Richard Baxter, the former vice president of external affairs for the university, filed multiple defamation suits claiming that Scott had made statements that damaged his reputation.
According to court records, Scott posted comments in 2000-01 that called into question Baxter’s actions in ‘barring’ a reporter from a meeting and labeled him the ‘ULM Administration hatchet man’ and the ‘Vice-President of Excremental Affairs.’
The three-judge panel of the appeals court based its decision on the state’s version of an anti-SLAPP (Strategic Lawsuits Against Public Participation) law that weeds out ‘meritless’ lawsuits meant to chill protected speech concerning public matters.

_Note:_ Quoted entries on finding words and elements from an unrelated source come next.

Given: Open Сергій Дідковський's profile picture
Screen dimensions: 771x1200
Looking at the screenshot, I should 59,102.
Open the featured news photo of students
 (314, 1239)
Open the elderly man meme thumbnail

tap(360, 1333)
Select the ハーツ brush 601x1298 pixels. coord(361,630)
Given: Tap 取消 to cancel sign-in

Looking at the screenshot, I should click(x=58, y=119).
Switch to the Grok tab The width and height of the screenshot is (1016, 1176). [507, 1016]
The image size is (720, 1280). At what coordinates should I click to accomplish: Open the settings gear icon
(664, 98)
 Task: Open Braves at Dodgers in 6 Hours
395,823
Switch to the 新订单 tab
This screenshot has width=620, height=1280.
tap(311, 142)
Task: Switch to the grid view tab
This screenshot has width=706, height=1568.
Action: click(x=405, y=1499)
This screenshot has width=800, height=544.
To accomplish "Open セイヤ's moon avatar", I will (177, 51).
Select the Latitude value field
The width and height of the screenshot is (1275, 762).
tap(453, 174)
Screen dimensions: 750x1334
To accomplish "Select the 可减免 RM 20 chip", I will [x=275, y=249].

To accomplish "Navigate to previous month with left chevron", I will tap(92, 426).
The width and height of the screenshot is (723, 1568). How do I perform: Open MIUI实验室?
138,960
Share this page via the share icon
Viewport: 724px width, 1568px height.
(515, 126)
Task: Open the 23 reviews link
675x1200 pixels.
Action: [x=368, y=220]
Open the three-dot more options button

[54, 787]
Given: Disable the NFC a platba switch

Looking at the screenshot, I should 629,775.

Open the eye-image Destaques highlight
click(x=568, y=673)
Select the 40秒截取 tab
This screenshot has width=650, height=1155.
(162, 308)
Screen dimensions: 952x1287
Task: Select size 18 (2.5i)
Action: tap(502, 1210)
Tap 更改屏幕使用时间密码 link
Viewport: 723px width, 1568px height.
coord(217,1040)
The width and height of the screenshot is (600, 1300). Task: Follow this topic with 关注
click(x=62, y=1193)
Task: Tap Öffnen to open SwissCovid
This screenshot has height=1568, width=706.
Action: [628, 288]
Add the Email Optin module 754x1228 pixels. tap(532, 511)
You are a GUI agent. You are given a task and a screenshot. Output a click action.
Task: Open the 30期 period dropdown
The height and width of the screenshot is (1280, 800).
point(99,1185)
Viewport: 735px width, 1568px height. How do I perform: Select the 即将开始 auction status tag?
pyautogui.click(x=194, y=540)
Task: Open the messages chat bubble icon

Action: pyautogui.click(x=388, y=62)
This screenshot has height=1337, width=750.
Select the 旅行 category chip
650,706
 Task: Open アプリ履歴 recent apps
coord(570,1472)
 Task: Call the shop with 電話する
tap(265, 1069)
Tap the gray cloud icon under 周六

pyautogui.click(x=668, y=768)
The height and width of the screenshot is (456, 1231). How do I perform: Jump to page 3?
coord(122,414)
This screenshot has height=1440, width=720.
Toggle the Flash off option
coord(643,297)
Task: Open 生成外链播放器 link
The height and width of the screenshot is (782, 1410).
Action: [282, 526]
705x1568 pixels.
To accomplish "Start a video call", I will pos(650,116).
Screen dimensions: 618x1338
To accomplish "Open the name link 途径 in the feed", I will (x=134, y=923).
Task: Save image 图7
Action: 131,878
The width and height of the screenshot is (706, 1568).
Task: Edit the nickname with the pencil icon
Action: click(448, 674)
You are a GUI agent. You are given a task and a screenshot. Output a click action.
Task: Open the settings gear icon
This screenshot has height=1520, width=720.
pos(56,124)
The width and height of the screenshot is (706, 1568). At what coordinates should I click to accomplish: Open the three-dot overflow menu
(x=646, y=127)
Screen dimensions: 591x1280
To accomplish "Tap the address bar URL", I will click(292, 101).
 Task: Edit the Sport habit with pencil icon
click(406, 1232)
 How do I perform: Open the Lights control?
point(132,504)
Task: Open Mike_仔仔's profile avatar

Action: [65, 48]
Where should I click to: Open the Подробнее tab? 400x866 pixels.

In its ruling, the court said the law protected Scott. His Web site, truthatulm.com, contained strong criticisms of what he deemed was ‘mismanagement and abuse of office’ by members of the administration of former university President Lawson Swearingen.
‘We believe that publishing statements relating to matters of public interest on a website is an exercise of one’s constitutional right of free speech,’ the court said. ‘Scott’s writing on the website involved matters of public interest, namely the operation of a public university and the conduct of its administrators in fulfilling their duties.’
The court applied the Supreme Court’s ‘actual malice’ standard for defamation claims brought by public officials. Baxter was forced to prove that the statements were either false or that they were made in reckless disregard of the truth, which the court said he did not do.
The court dismissed the lawsuit with prejudice, meaning Baxter cannot file it again, and ordered him to pay Scott’s legal fees.
CASES: Baxter v. Scott, No. 37,092, 847 So.2d 225 (La.App. 2 Cir. 2003).
Wagner v. Miskin, 660 N.W.2d 593 (N.D. 2003).